Recently, I have been looking into the performance impact of enabling hyperthreading on various platforms with various SQL Server workloads. All the results I have shared so far are from a DL580 G7 with four Westmere-EX (E7-4870) processors. Overall, the results of enabling hyperthreading have been positive for both the tested reporting queries and the tested OLTP queries, although I did run into one exception where a reporting query workload performed better without hyperthreading. In all cases, when the system was pushed really hard, hyperthreading was found to either increase the throughput, or at least have no negative impact.
On a different platform, will we see similar patterns? Or will we see hyperthreading behave differently?
In this post, I’d like to share some results I obtained on a DL360 G7 with two 3.46GHz six-core Westmere-EP (aka Gulftown) processors. With two X5690 sockets, the server had 12 cores, and with hyperthreading (HT) enabled, the OS and SQL Server see 24 processors. I repeated all the tests I reported about previously, namely:
- Standard TPC-C readonly queries. This is the OLTP query workload described in an earlier post. It is the workload that I found did not scale well on a four-socket DL580 G7. As discussed in Evaluating server hardware: a sign of the times, when running this test workload, SQL Server was not able to push all the processors sufficiently. It does not have the same problem with the two-socket DL360 G7.
- Augmented TPC-C readonly queries. This is the OLTP workload described in the same post, that is the standard TPC-C readonly workload plus an additional SELECT query, which causes the server to do more work and therefore scales better with high core count.
- Reporting queries - P1. This is the test workload described in Performance impact: hyperthreading for reporting queries. To distinguish this reporting query workload from the next one, I’ll refer to it in this post as Reporting queries – P1.
- Reporting queries- P2. This is test workload described in Performance impact: not all is better with hyperthreading. This test workload uses a query suggested by Serguei Tarassov in a comment to my post.
Note that since the two-socket DL360 G7 platform is less powerful that the four-socket DL580 G7 platform I tested previously, it would not make sense to calibrate the tests exactly the same as used before. I did not want to limit our test results to overly saturated load levels. Nor did I want to use a workload whose load level was too light since our primary interest was to understand how hyperthreading affects the processing capacity of these systems.
To find a good test range, I first ran the above-mentioned test workloads with a rather wide load level range, the results of which gave me an overall picture of how these systems would respond to the load levels. The tests were then calibrated as follows:
- Standard TPC-C readonly queries and Augmented TPC-C readonly queries. With the query DOP set to 8, I tested 1, 4, 8, and 16 concurrent query streams. With the query DOP set to 1, I tested 4, 8, 16, 32, and 64 concurrent query streams. 64 streams proved to be too heavy for the system under test, the test could not reliably run to completion, and the results had to be discarded.

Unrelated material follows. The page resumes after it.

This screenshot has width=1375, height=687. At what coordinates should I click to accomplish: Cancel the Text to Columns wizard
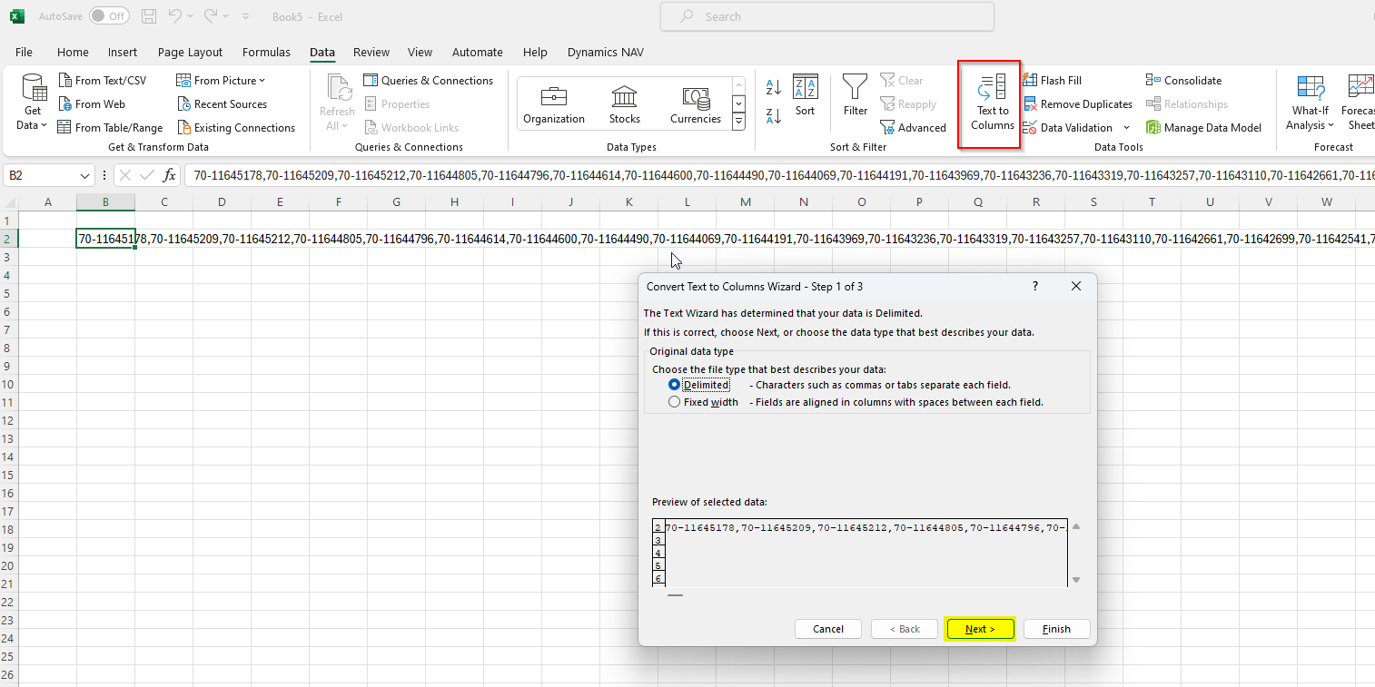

- Reporting queries – P1 and Reporting queries – P2. I tested 50, 100, 200, and 400 simulated users.
The following two system configurations were used to help check the impact of enabling hyperthreading on the two-socket DL360 G7 platform:
- with HT: 12 cores with hyperthreading enabled. The OS and the SQL Server instance see 24 processors.
- without HT: 12 cores with hyperthreading disabled. The OS and the SQL Server instance see 12 processors.
To summarize the test environment, the server was a DL360 G7 with two X5690 (6 core) processors and 64GB of RAM. The OS was Windows 2008 R2 Enterprise x64 Edition with SP1 and DBMS was SQL Server 2008 R2 Enterprise x64 Edition (10.50.1600). I’d have preferred to run these tests on a 10.50.2500 instance. But you test with what you have, not what you wish to have. In all cases, the test data was fully cached in the buffer pool before test measures were taken.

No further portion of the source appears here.